One of the standard definitions English teachers give for metaphor is a comparison between two unlike things. Teddy makes me want to rethink that as well. A good metaphor creates a relationship between two things or ideas, rather than setting them at odds with each other. It’s informative, not evaluative. And, yes, there can be good metaphors:

Art washes away from the soul the dust of everyday life. (Pablo Picasso);

and bad ones:

He fell for her like his heart was a mob informant and she was the East River. (A high school student

The point of a metaphor is to draw a connection, to illustrate; comparison creates a hierarchy, a ranking—and the comparer usually puts themselves on top in the exchange. Thurman calls it sin; Teddy labels it as joyless. And yet, it seems, it is our national pastime. In most any arena, we, as Americans, feel compelled to keep reminding everyone that we are Number One, that we are the greatest nation in the history of the world, that we are the ones who keep the world safe, and we do it relentlessly. Joylessly, too. And I keep wondering why it is necessary in the first place. It’s not an attractive trait.

Thurman references the Jesus’ parable about the two men who came into the Temple to pray. One, a poor man, knelt and prayed silently. The other, a religious leader, prayed aloud, “God, thank you that you didn’t make me like all these other people.” He sounds American to me.

When we first moved to Boston in 1990 to plant a church (a spectacular failure!), I got a job at the Blockbuster Video store in our Charlestown neighborhood. One of things I enjoyed about my job was talking to customers who didn’t have their mind made up and offering some smaller movies they might not have known about, based on our conversation. One night, I asked a woman if she needed help and she replied, “I don’t usually talk to the help in places like this.”

How did Thurman put it: the corrosive effects of pride on the human spirit. The incidental contact was painful for me and, I think, joyless for her. For both of us. And I never got to tell her what a great movie The Year of Living Dangerously was.

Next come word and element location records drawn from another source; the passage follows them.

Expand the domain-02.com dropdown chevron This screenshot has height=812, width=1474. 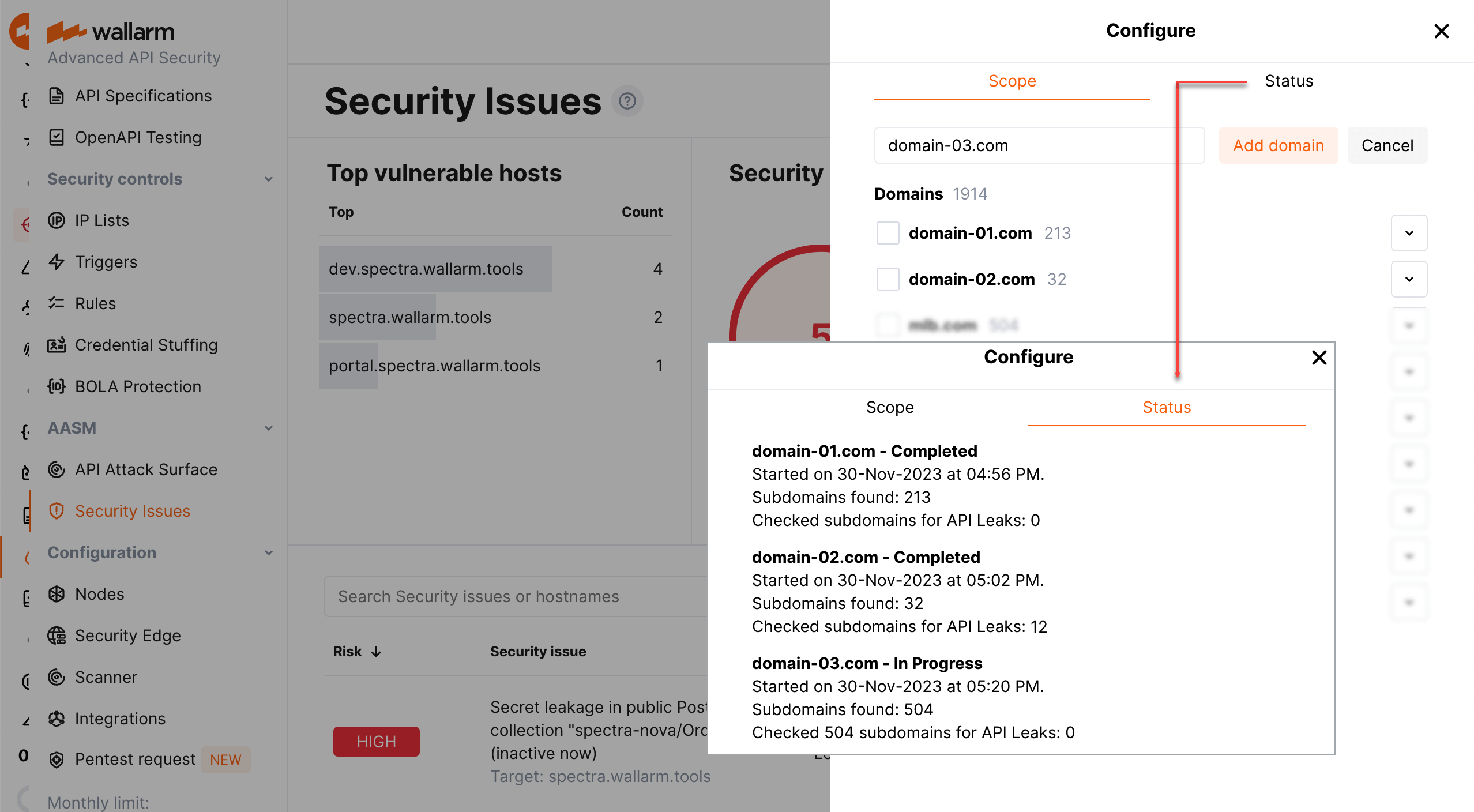pyautogui.click(x=1409, y=279)
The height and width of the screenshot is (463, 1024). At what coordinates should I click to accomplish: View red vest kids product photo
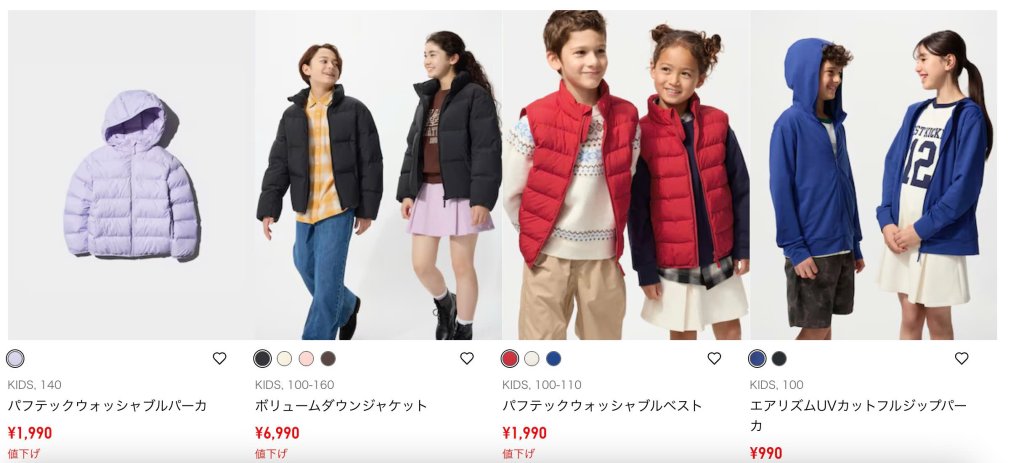[x=626, y=174]
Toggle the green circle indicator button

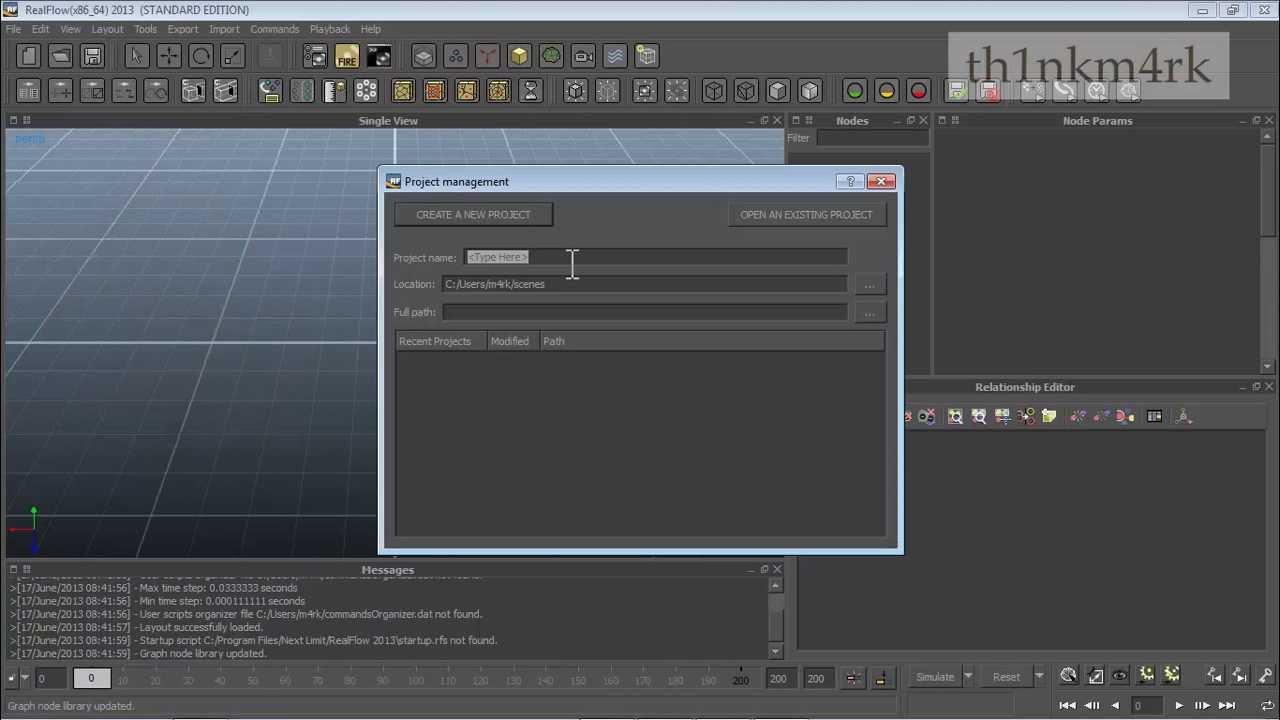pos(855,92)
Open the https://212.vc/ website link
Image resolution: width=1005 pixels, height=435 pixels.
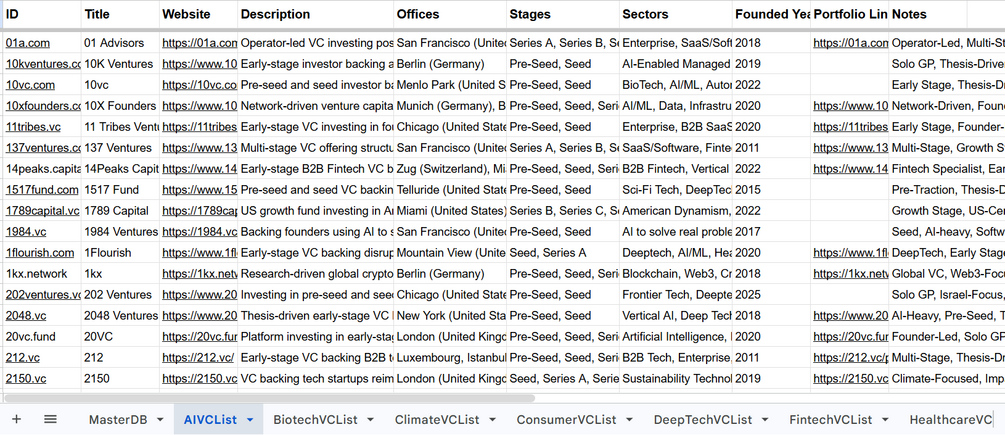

I know. I’m rambling. I think it’s because me heart hurts in ways I cannot voice when I look at who we are, and we are becoming, as a nation. We have made comparison a way of life at most every level. We are a joyless people. A frightened people. A prideful people. I realize those are broad generalizations, which means, of course, I’m not describing everyone. But a quick trip through news sites and social media make it hard not to see that comparison is our public persona, which means we must tell the small stories of connection that remind us, like a good metaphor, of how we go together.

Peace,
Milton

2 COMMENTS

  1. Oh those small stories of connection are singular joys, for sure! You may think you are rambling….but you are spot on!